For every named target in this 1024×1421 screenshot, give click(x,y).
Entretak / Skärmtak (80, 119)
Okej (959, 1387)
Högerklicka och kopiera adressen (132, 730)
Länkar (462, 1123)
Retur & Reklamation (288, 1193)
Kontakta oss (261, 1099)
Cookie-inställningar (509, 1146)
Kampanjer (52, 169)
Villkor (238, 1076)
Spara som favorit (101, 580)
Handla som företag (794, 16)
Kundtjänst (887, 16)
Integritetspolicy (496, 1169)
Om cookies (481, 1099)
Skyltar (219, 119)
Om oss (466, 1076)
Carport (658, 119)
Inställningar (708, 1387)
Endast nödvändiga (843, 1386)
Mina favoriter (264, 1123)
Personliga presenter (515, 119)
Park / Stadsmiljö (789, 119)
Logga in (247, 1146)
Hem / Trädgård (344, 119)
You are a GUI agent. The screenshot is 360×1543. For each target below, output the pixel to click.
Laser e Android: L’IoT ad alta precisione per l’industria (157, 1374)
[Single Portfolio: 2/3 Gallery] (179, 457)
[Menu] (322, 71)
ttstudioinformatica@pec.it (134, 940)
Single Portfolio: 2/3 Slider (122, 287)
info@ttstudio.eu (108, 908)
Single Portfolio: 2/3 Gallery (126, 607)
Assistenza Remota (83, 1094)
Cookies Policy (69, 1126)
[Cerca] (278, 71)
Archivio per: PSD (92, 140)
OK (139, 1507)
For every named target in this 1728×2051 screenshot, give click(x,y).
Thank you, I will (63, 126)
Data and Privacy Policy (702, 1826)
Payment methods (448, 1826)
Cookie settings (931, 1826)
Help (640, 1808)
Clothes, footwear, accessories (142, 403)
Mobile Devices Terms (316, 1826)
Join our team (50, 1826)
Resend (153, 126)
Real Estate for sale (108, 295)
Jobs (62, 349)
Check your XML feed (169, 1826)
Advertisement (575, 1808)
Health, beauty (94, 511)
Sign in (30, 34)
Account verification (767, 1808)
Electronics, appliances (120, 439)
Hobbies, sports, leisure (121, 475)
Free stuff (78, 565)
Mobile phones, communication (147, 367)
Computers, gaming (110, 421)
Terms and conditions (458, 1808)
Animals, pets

....

* [What is required]:
Using the records above, restate word for word the lines from the one with "Cookie-inställningar (509, 1146)" through the one with "Carport (658, 119)", both included.

* [Result below]:
Cookie-inställningar (509, 1146)
Kampanjer (52, 169)
Villkor (238, 1076)
Spara som favorit (101, 580)
Handla som företag (794, 16)
Kundtjänst (887, 16)
Integritetspolicy (496, 1169)
Om cookies (481, 1099)
Skyltar (219, 119)
Om oss (466, 1076)
Carport (658, 119)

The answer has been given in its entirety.